* YOUR INSTRUCTIONS
The whole of the data is to be reproduced exactly.
EXCERPTED DATA section start
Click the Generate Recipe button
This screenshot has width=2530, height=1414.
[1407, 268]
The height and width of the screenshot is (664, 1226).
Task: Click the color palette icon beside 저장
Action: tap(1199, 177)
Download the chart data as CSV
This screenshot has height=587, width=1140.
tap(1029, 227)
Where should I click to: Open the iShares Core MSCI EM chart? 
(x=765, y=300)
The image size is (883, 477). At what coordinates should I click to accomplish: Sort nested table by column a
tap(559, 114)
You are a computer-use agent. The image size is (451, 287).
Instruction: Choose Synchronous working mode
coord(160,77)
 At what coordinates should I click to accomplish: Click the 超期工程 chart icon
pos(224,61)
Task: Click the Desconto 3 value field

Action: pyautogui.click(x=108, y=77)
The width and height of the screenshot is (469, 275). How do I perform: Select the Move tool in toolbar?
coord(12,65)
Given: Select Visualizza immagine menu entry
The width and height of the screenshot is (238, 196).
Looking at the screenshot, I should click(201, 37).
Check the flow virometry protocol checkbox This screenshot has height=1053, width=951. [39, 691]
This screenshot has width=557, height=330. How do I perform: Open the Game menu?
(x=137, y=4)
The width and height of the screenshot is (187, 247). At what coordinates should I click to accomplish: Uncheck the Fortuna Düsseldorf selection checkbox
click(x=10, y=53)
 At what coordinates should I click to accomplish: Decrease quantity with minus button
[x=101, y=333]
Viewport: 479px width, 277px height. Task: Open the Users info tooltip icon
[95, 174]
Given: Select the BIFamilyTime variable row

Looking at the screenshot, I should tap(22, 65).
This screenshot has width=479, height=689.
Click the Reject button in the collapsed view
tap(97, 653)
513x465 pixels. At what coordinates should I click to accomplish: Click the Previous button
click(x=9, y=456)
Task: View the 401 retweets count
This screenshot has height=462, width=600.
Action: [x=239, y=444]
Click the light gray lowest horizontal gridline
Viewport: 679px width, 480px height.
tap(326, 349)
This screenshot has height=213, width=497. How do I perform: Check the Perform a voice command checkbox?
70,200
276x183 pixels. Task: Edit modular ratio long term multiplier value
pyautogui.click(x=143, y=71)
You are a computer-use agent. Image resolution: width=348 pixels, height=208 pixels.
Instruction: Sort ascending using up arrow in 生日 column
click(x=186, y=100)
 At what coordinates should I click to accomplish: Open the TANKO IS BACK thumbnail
EXCERPTED DATA section end
* ANSWER SPACE
Click the Generate Recipe button
This screenshot has width=2530, height=1414.
[1407, 268]
The height and width of the screenshot is (664, 1226).
Task: Click the color palette icon beside 저장
Action: tap(1199, 177)
Download the chart data as CSV
This screenshot has height=587, width=1140.
tap(1029, 227)
Where should I click to: Open the iShares Core MSCI EM chart? 
(x=765, y=300)
The image size is (883, 477). At what coordinates should I click to accomplish: Sort nested table by column a
tap(559, 114)
You are a computer-use agent. The image size is (451, 287).
Instruction: Choose Synchronous working mode
coord(160,77)
 At what coordinates should I click to accomplish: Click the 超期工程 chart icon
pos(224,61)
Task: Click the Desconto 3 value field

Action: pyautogui.click(x=108, y=77)
The width and height of the screenshot is (469, 275). How do I perform: Select the Move tool in toolbar?
coord(12,65)
Given: Select Visualizza immagine menu entry
The width and height of the screenshot is (238, 196).
Looking at the screenshot, I should click(201, 37).
Check the flow virometry protocol checkbox This screenshot has height=1053, width=951. [39, 691]
This screenshot has width=557, height=330. How do I perform: Open the Game menu?
(x=137, y=4)
The width and height of the screenshot is (187, 247). At what coordinates should I click to accomplish: Uncheck the Fortuna Düsseldorf selection checkbox
click(x=10, y=53)
 At what coordinates should I click to accomplish: Decrease quantity with minus button
[x=101, y=333]
Viewport: 479px width, 277px height. Task: Open the Users info tooltip icon
[95, 174]
Given: Select the BIFamilyTime variable row

Looking at the screenshot, I should tap(22, 65).
This screenshot has width=479, height=689.
Click the Reject button in the collapsed view
tap(97, 653)
513x465 pixels. At what coordinates should I click to accomplish: Click the Previous button
click(x=9, y=456)
Task: View the 401 retweets count
This screenshot has height=462, width=600.
Action: [x=239, y=444]
Click the light gray lowest horizontal gridline
Viewport: 679px width, 480px height.
tap(326, 349)
This screenshot has height=213, width=497. How do I perform: Check the Perform a voice command checkbox?
70,200
276x183 pixels. Task: Edit modular ratio long term multiplier value
pyautogui.click(x=143, y=71)
You are a computer-use agent. Image resolution: width=348 pixels, height=208 pixels.
Instruction: Sort ascending using up arrow in 生日 column
click(x=186, y=100)
 At what coordinates should I click to accomplish: Open the TANKO IS BACK thumbnail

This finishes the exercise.